### [EXTRACTO]
Análogamente, en la hipnosis aparece difusa la frontera de la realidad en lo que se experimenta. En la práctica, el sistema judicial americano ha desacreditado a los testigos sometidos a hipnosis. No los acepta por su incapacidad a discernir entre la memoria actual y las impresiones experimentadas en el estado de hipnosis, que de hecho no sucedieron en realidad.

¿Es, pues, también, por motivos bioquímicos y eléctricos cerebrales, que se interpretan los mismos datos de forma tan diversa? ¿Se explica eso neurológicamente? Y si fuera así, ¿por qué es así? Toda pregunta científica, si es honrada hasta las últimas consecuencias, requiere una respuesta filosófica, metafísica y, finalmente, religiosa.

 

Algunas precisiones sobre la meditación y la plegaria

Como hemos visto, las conclusiones de d’Aquili y Newberg se fundamentaban en los datos obtenidos de la observación de monjes tibetanos budistas y religiosas franciscanas mientras meditaban. ¿Podemos, desde un punto de vista católico, poner en el mismo saco la meditación budista y la plegaria cristiana, entendida como diálogo con Dios?

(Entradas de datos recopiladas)
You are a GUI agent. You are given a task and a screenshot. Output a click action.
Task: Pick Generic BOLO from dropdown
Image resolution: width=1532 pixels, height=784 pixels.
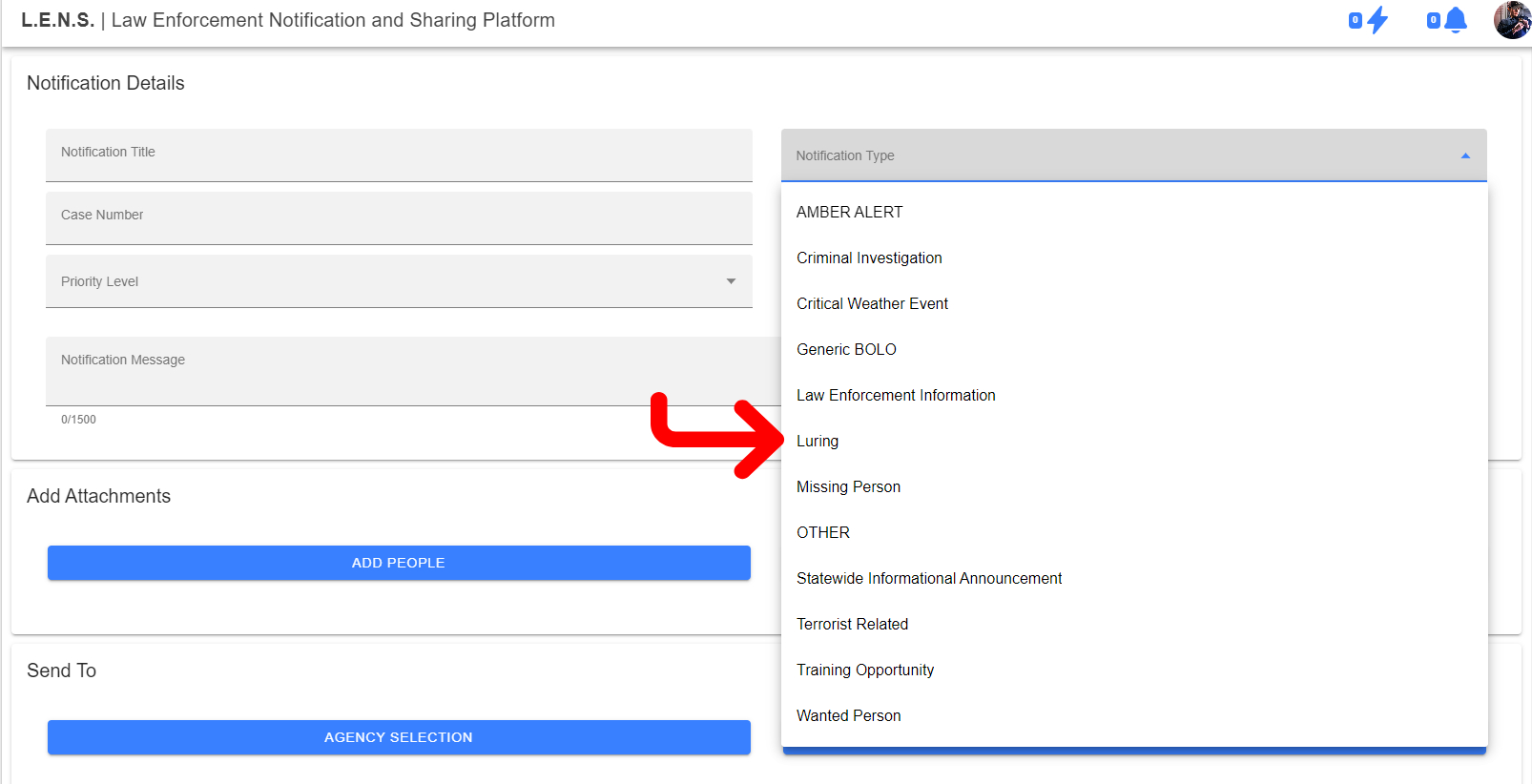846,349
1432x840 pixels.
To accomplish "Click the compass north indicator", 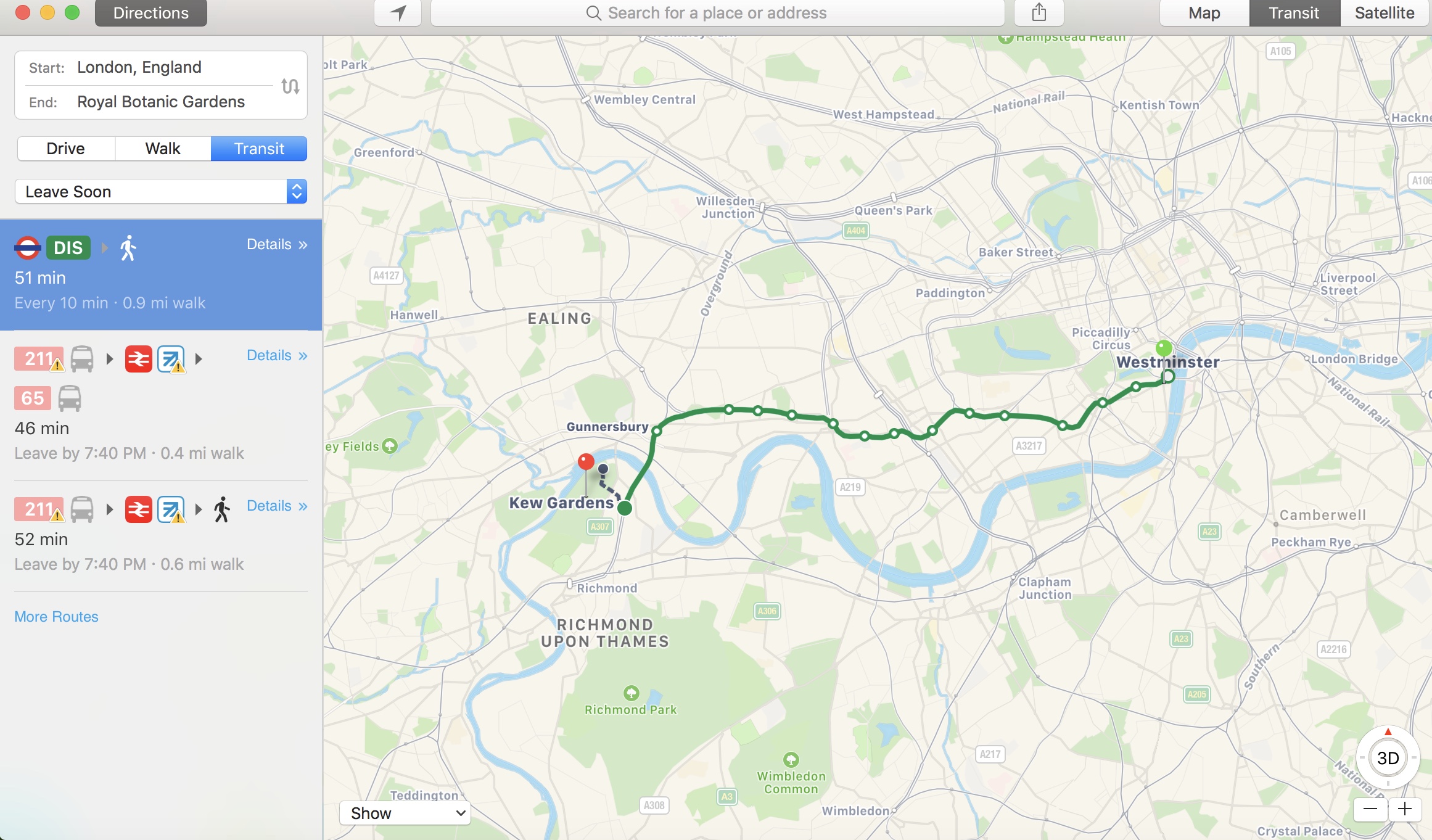I will pos(1388,732).
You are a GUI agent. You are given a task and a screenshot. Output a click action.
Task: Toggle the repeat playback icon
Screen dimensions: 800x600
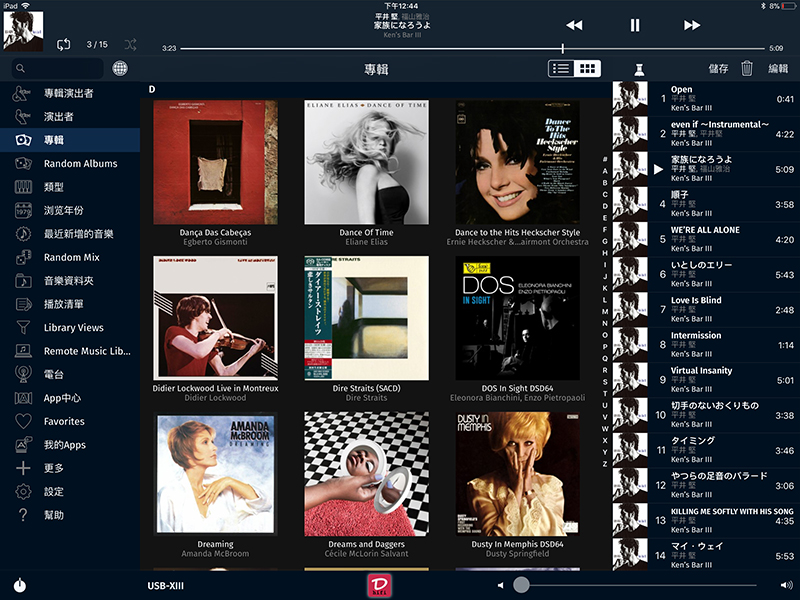pos(64,44)
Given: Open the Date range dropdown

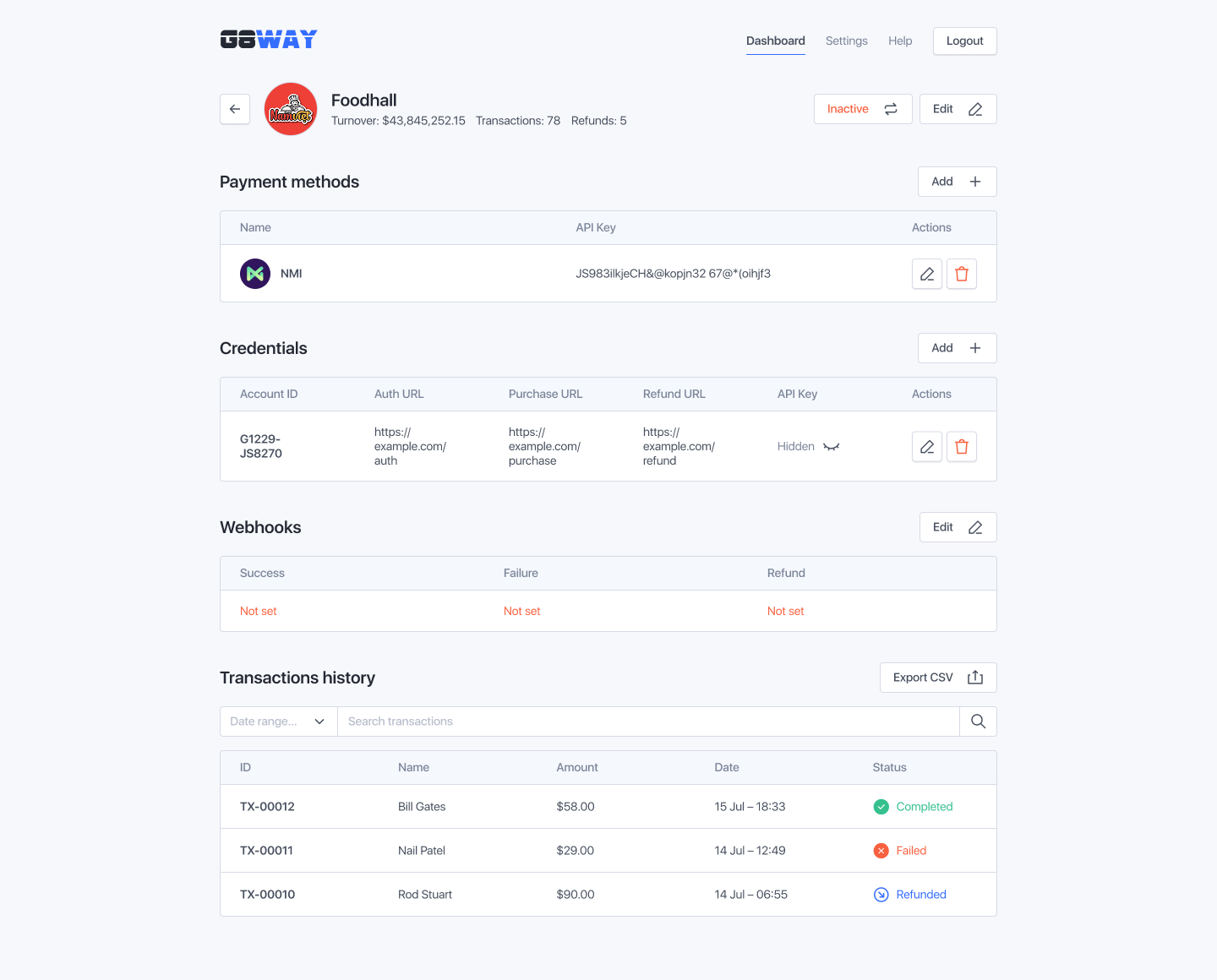Looking at the screenshot, I should point(278,721).
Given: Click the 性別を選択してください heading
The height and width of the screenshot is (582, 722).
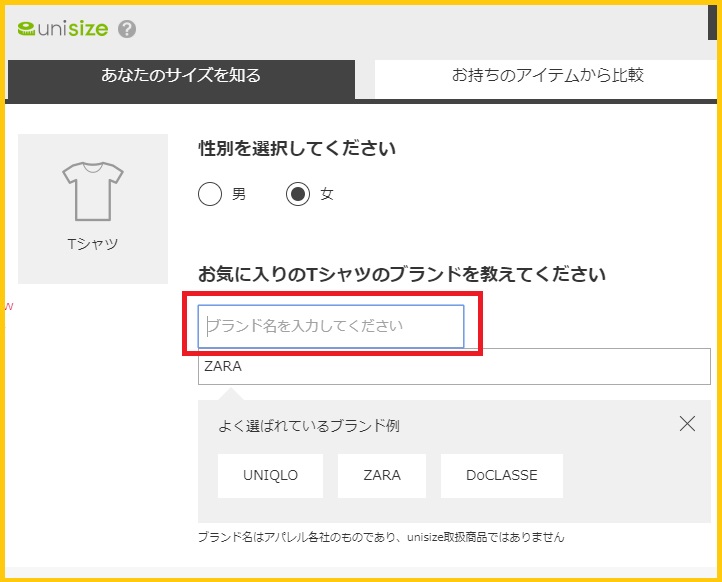Looking at the screenshot, I should [297, 149].
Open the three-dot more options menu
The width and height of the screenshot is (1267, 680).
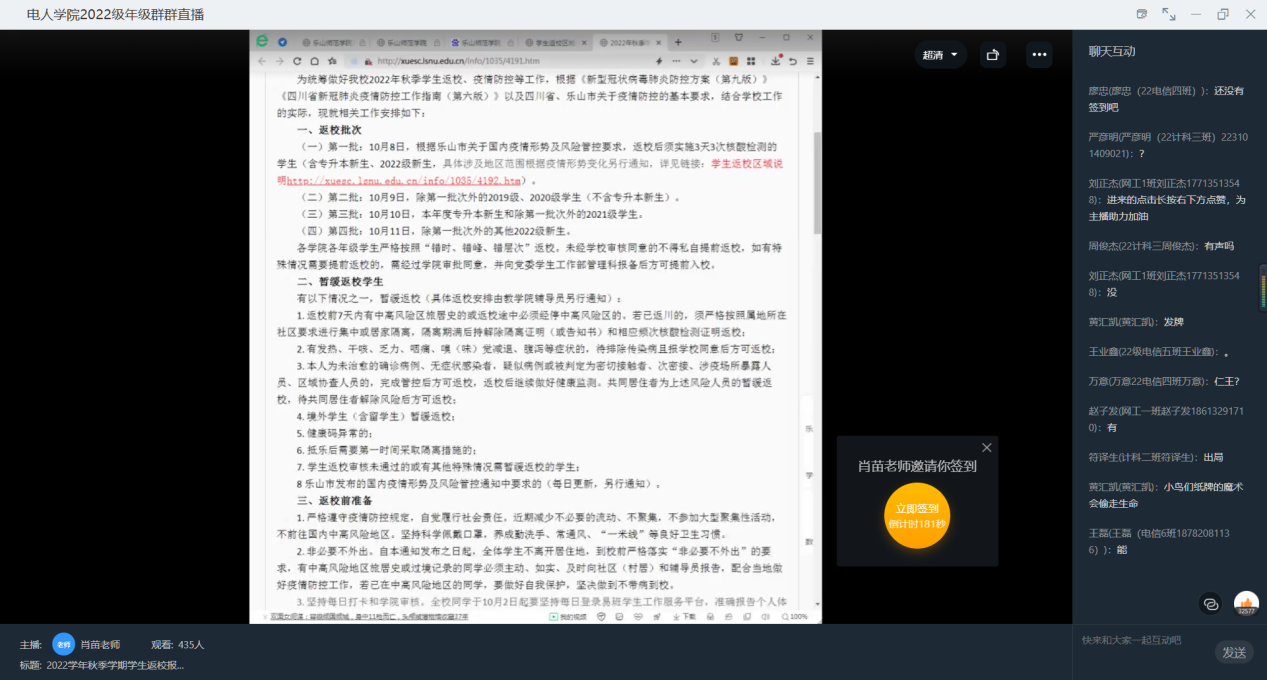[1039, 55]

### [ENUNCIADO]
Según el extracto, ¿en la observación de quiénes se fundamentaban las conclusiones de d’Aquili y Newberg?

### [RESPUESTA]
En la observación de monjes tibetanos budistas y religiosas franciscanas mientras meditaban.